I would be interested in having you report back some of what you changed after you get things working smoothly.
I’ve been reading the thread, but was away from a full-size keyboard most of the weekend.
A few other suggestions I don’t think I saw mentioned
-
Were you able to get some stack traces of what the JVM was doing when memory started spiking? Even though the requests seemed to be all over your site, sometimes the stack will show you they were all doing something related. (like client storage access for instance)
-
Hmm, now that I mention number 1, where ARE your client vars stored? Make sure they’re not in the registry.
-
If you are thinking this is a JVM GC issue, have you enabled verbose memory logging for the JVM? This is invaluable information if you know how to decipher it. You need to add some JVM args and specify a log file location. The file you get will show you the exact size of each of your heap spaces (new/old) as well as your perm gen (which lives outside the heap). By the way, I second the earlier comment that 1 Gb is excessive for perm gen. It will also tell you how often GCs are running, AND how long they are taking. I would highly recommend using the IBM Workbench GC log analyzer. It turns that giant file of numbers into graphs. From there you will be equipped to make changes to your GCs via additional JVM args such as frequency of full GCs. (There’s two types of GCs, “minor” which only affects your young gen I believe and stop-the-world “full” gc’s in which the full heap is processed and items in young gen are promoted to old gen etc.) You can also tune the ratio of generations in your heap based on whether you have more young objects or old.
-
If/when memory spikes, you could try to grab a heap dump of the JVM. This will create a giant file as large as your heap which is a snapshot of every object in memory. It can be introspected with tools such as the Eclipse Memory Analyzer to find memory leaks and dominators as well as GC roots. It’s not for the faint of heart, but it’s one of the gritty tools of Java debugging.
-
Also, I’ve never used this one in a live environment, but if you are willing to switch VMs (this would be better suited for your dev or staging server), you can use Oracle’s jRockit Mission Control to achieve the same thing as the heap dump-- but it’s a live look at your heap and will show you which objects are trending and how many instances there are. Again, it’s pretty gritty, but I’ve used it a couple times to prove memory leaks at the Java level. The biggest trick with these tools is “translating” all the java objects into what CF sees. For instance, a simple array of numbers in CF is probably several dozen Java Objects behind the scenes.
-
JRUN metrics can also be enabled (assuming you are using JRun) by turning them on in an XML file. They report memory usage and hits (which is info you can easily get from fusion-reactor), but they also tell you a few other things such as number of active sessions which can be useful.

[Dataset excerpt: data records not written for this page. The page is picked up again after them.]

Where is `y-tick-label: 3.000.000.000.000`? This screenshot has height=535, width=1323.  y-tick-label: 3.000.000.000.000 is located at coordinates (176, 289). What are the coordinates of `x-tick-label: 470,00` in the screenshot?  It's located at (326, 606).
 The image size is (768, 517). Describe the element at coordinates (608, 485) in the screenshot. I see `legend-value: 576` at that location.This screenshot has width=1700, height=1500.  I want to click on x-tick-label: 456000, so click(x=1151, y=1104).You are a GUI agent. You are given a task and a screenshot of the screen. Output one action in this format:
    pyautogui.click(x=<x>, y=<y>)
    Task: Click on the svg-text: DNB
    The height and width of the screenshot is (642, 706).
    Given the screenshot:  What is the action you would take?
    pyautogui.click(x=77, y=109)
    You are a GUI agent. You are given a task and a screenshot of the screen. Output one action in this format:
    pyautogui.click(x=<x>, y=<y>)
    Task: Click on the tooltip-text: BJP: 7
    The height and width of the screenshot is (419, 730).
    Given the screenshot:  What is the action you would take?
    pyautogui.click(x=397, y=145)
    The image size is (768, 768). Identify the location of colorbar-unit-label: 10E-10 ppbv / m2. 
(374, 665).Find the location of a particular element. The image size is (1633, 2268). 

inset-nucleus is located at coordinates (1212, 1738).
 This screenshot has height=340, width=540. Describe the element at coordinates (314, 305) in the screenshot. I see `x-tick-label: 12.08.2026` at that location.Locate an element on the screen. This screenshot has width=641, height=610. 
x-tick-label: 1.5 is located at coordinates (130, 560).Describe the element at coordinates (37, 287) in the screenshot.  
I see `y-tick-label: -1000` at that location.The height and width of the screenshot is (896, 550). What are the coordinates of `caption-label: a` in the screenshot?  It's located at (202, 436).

Good Luck. As a disclaimer I haven’t used any of these tools on 64-bit machines.
Here are some links for you to read up on JVM logging, heap dumps, Mission Control, and Jrun logging.
verbose JVM logging:
http://java.sun.com/developer/technicalArticles/Programming/GCPortal/
Reading verbose GC logs:
http://www.talkingtree.com/blog/index.cfm/2010/9/9/JVM-Memory-Management-and-ColdFusion-Log-Analysis
Analyzing verbose GC logs automatically:
http://www.ibm.com/developerworks/java/library/j-ibmtools2/index.html
Heap dump Memory Analyzer Tool and JRockit Mission Control.
http://www.ghidinelli.com/2009/07/16/finding-memory-leaks-coldfusion-jvm
Enabling and reading JRun metrics logging:
http://kb2.adobe.com/cps/191/tn_19120.html
http://www.cfwhisperer.com/post.cfm/10-steps-to-a-stable-and-performant-web-application-step-2
Thanks!
~Brad